Con la destreza de un ejecutivo moderno, Jesús quiere cambiar no sólo la mentalidad de sus apóstoles, sino la profundidad de sus intenciones, porque después ellos van a ser su reemplazo en la empresa de su Iglesia.
En tres años los prepara y con una pedagogía humano–divina logró con solo doce apóstoles, ninguno de ellos súper–estrella, cambiar el mundo.
Podemos seleccionar dos ideas claves en el mensaje de este Domingo 26 del tiempo ordinario. En la primera lectura del libro de los Números y en el Evangelio notamos la similitud de situaciones tanto de Moisés con los dos que se quedaron fuera de la tienda cuando llegó el espíritu de Dios, como en el caso de Jesús, cuando Juan le dice muy nervioso, que por ahí andaba uno echando demonios en su nombre. Los de Moisés estaban profetizando porque también sobre ellos vino el Espíritu, y el de Juan hacía milagros.

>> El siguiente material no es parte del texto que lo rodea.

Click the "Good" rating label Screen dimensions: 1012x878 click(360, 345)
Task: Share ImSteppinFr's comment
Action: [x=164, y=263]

En ambos casos resultan celos religiosos. La respuesta de Moisés a Josué es contundente: “Ojalá todos profetizaran, tienes celos de mí?” y la de Jesús, miren: si uno hace milagros en mi nombre, no se lo impidáis, pues ese tal no puede estar en mi contra.
Nadie tiene la exclusiva del Espíritu Santo; lo que pasa es que anteponemos la vanidad y los intereses personales, al bien común. El ghetto religioso no puede ser obstáculo para la obra del Espíritu que viene de Dios. Recordemos las palabras de Jesús a Nicodemo “El viento sopla donde quiere y oyes su voz, pero no sabes ni de dónde viene ni a dónde va. Así es todo aquel que nace del Espíritu” (Jn. 3,8).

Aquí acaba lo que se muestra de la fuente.